Gholamhossein Karbaschi (, ; born 23 August 1954) is an Iranian politician and former Shia cleric who was the Mayor of Tehran from 1990 until 1998. He is considered politically reformist and is a close ally of former president Mohammad Khatami. He was arrested, tried convicted and imprisoned on corruption charges in what the New York Times claimed "was widely seen among moderates as a politically motivated attack" by the government's conservatives and hard-liners to thwart President Mohammad Khatami's reformist agenda. He 
was the General Secretary of Executives of Construction Party until 2021.

Background
Karbaschi was trained as a cleric in the holy city of Qom and spent time in Evin prison for his political activities before the Islamic Revolution.

Karbaschi was a driving force for many new modernization efforts. As the Mayor of Tehran he was known for having bulldozed apartment buildings and office buildings built without city approval, removed revolutionary graffiti from walls, planted thousands of trees, banned much of the private traffic in central Tehran and opened more than a hundred parks. Karbaschi also angered bazaar merchants by raising taxes and contributing to the city's soaring real estate prices, earning him the reputation during his time as mayor of "the most loved and hated man in Tehran."  He started the first Iranian full colour newspaper, Hamshahri when he was the mayor of Tehran.

# What to work on
A - List each thing the Karbaschi biography says he was known for having done as Mayor of Tehran.
B - Quote the Karbaschi biography word for word, starting with "Gholamhossein Karbaschi (, ;" and going on through "the Islamic Revolution.".
The listing that follows comes from a different source than the Karbaschi biography.

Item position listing
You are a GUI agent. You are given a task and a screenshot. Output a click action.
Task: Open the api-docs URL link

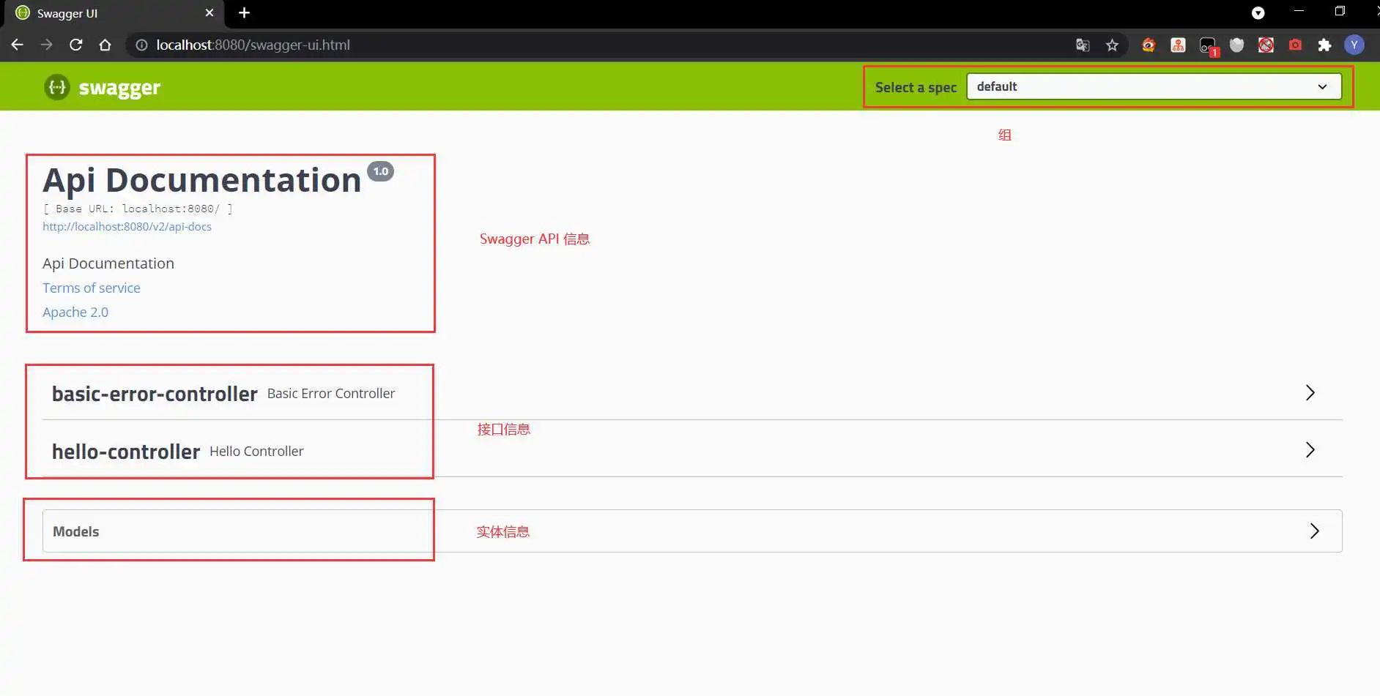click(x=127, y=227)
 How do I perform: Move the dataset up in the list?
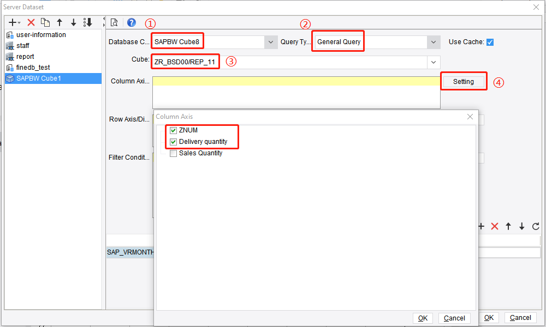click(60, 22)
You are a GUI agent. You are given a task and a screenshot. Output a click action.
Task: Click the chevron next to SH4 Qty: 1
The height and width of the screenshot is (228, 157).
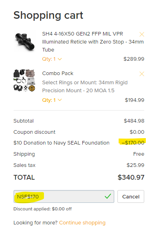pyautogui.click(x=60, y=59)
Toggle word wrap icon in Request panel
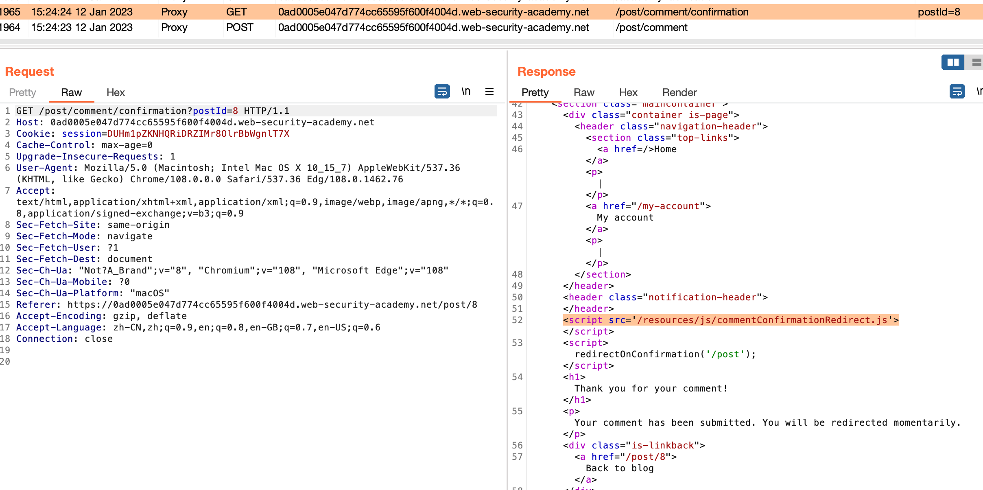 point(442,91)
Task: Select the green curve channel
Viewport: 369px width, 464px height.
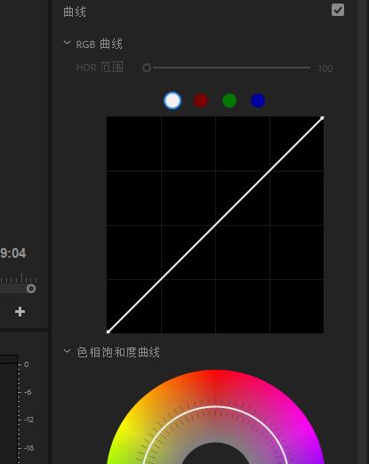Action: point(229,100)
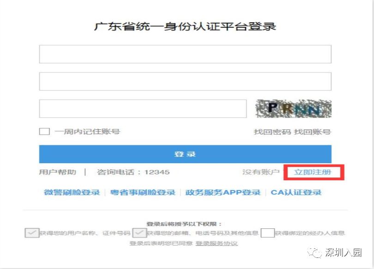
Task: Click the 获得您的用户名称、证件号码 checkbox
Action: point(31,233)
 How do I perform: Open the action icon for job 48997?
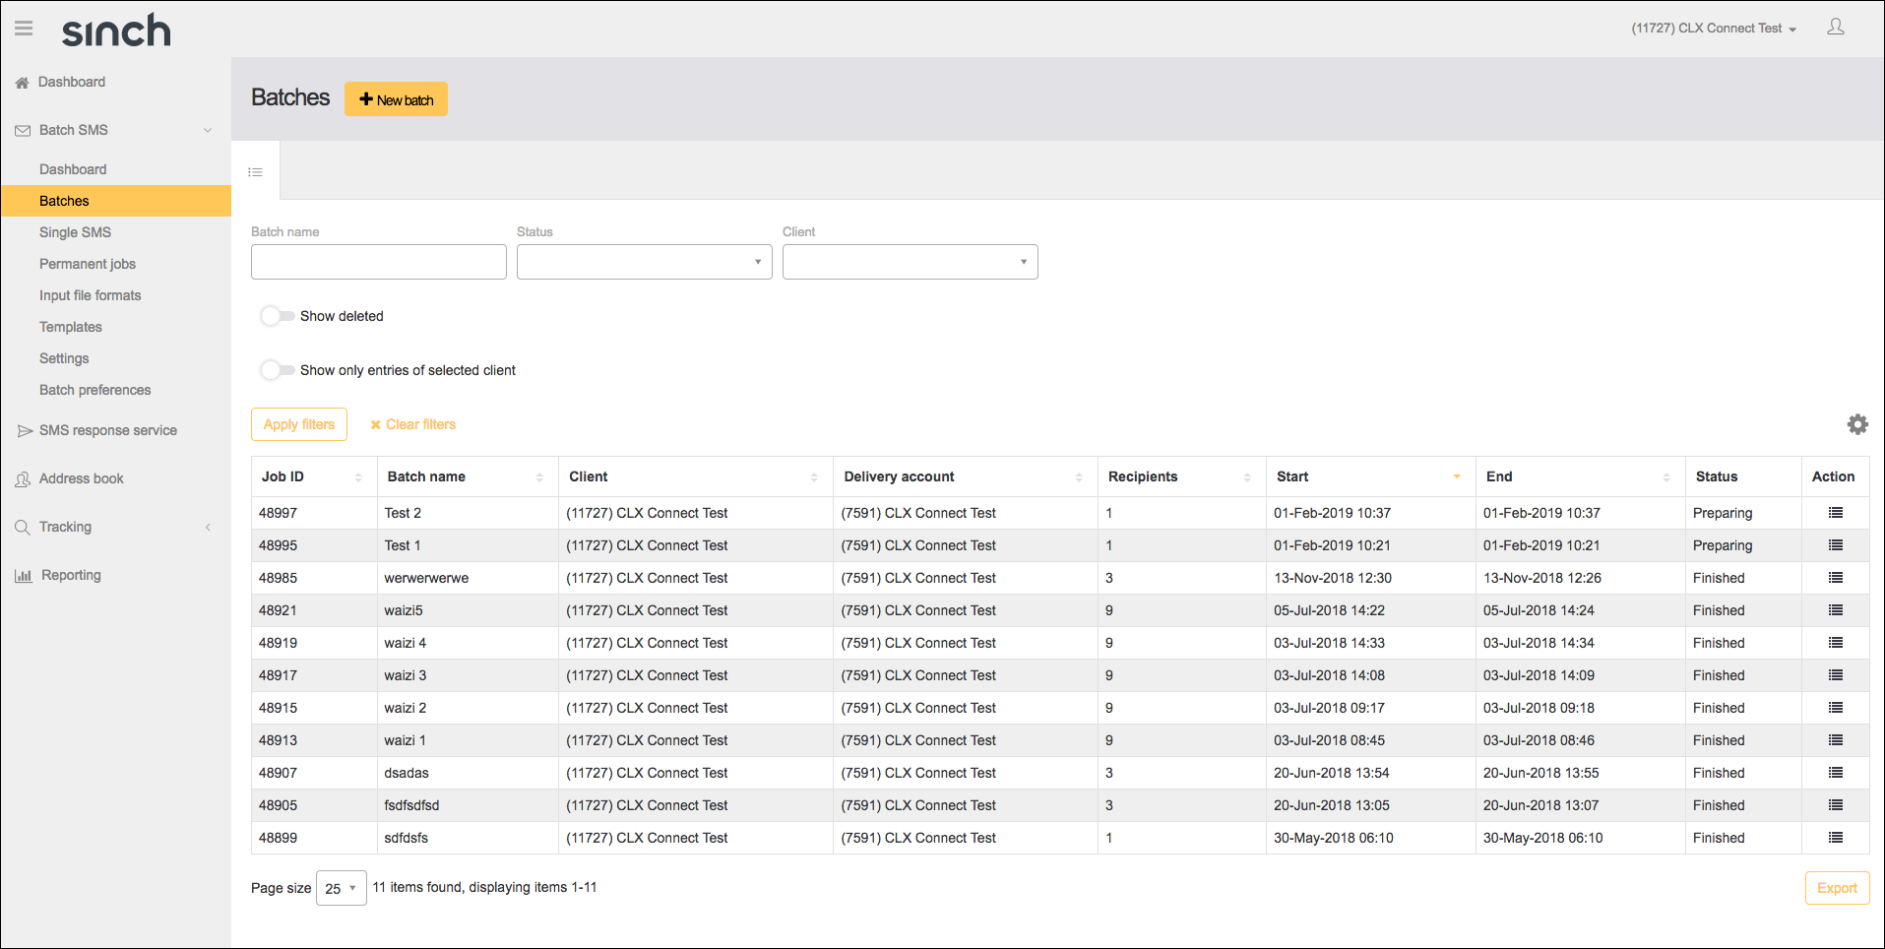coord(1835,512)
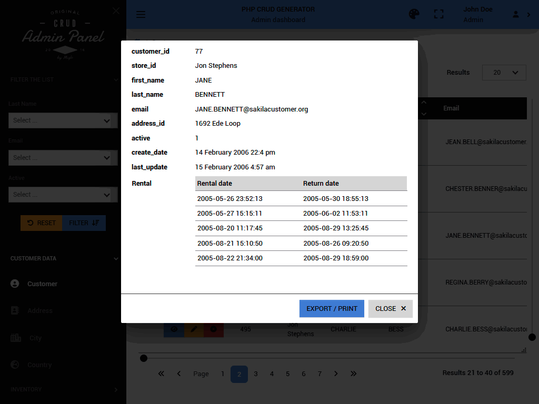The width and height of the screenshot is (539, 404).
Task: Open the Last Name filter dropdown
Action: (63, 120)
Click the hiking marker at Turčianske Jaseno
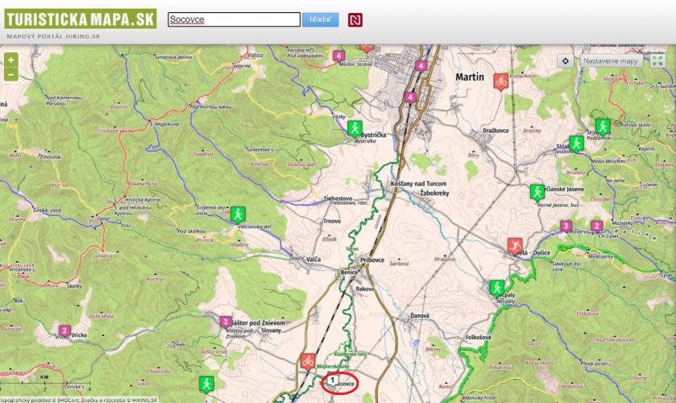Screen dimensions: 676x403 point(537,193)
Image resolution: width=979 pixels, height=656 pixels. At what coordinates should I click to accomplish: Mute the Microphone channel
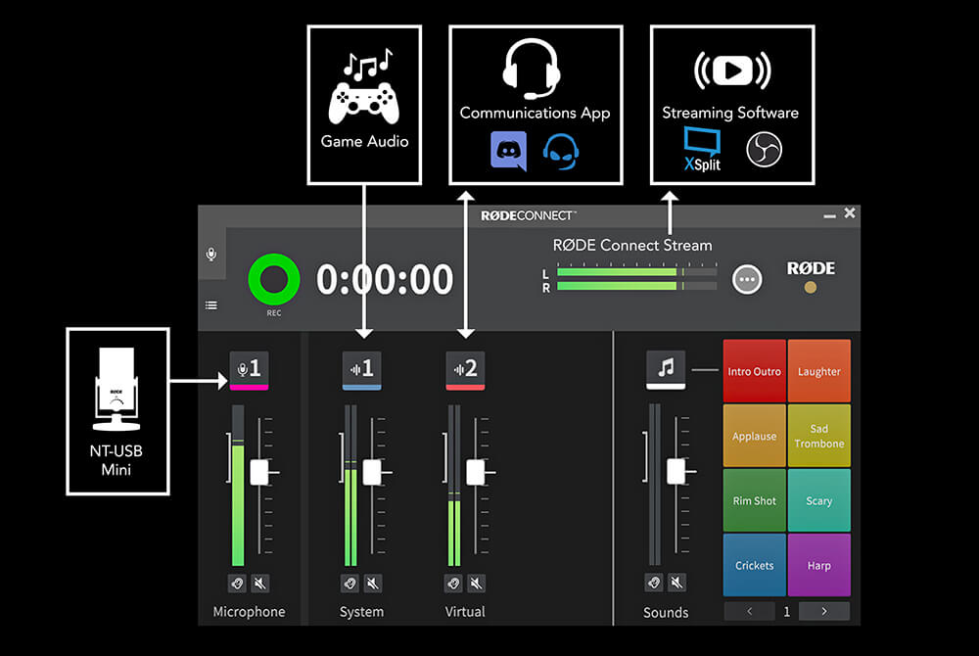tap(259, 584)
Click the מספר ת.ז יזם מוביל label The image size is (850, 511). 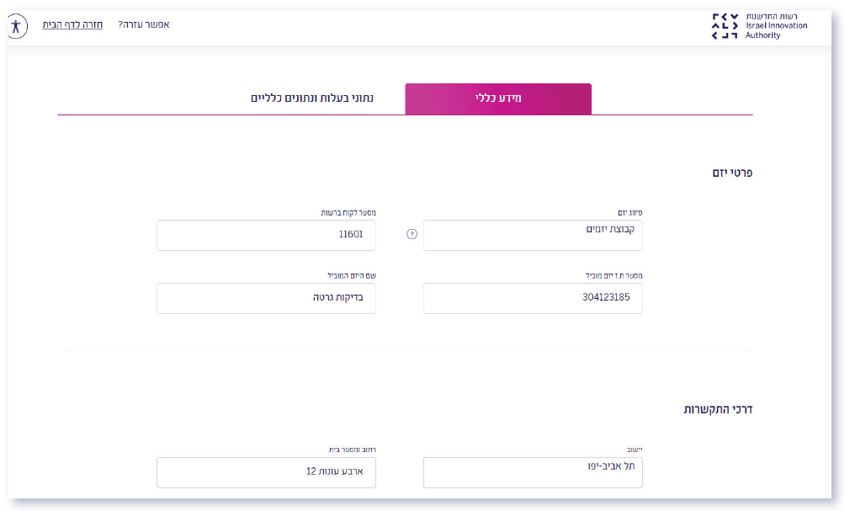614,275
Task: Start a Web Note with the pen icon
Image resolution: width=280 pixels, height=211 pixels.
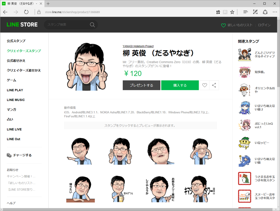Action: [x=255, y=12]
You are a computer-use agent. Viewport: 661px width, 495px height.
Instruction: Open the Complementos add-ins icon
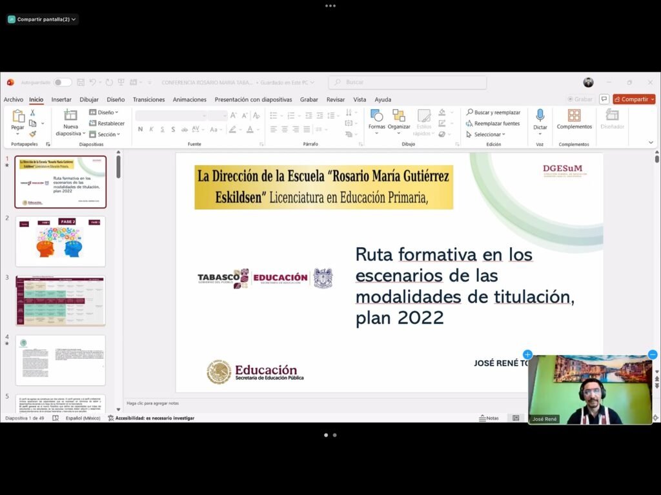pos(574,116)
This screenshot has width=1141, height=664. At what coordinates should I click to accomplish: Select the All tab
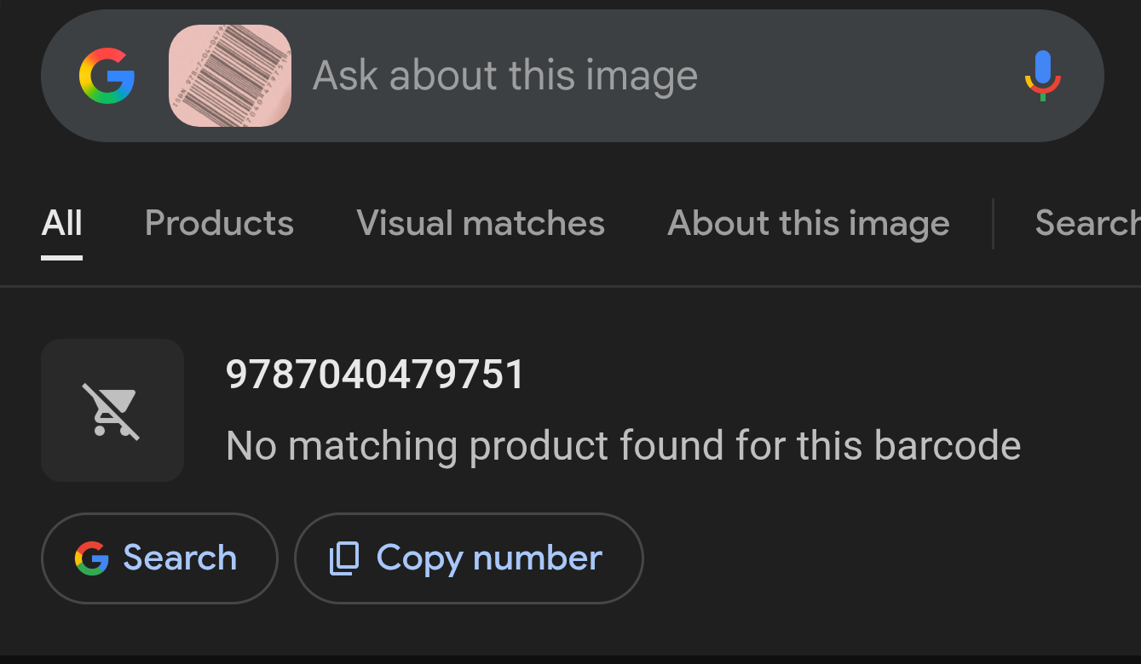click(62, 223)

# Solutions to the tasks
A -
- Bulldozed apartment buildings and office buildings built without city approval
- Removed revolutionary graffiti from walls
- Planted thousands of trees
- Banned much of the private traffic in central Tehran
- Opened more than a hundred parks

B -
Gholamhossein Karbaschi (, ; born 23 August 1954) is an Iranian politician and former Shia cleric who was the Mayor of Tehran from 1990 until 1998. He is considered politically reformist and is a close ally of former president Mohammad Khatami. He was arrested, tried convicted and imprisoned on corruption charges in what the New York Times claimed "was widely seen among moderates as a politically motivated attack" by the government's conservatives and hard-liners to thwart President Mohammad Khatami's reformist agenda. He 
was the General Secretary of Executives of Construction Party until 2021.

Background
Karbaschi was trained as a cleric in the holy city of Qom and spent time in Evin prison for his political activities before the Islamic Revolution.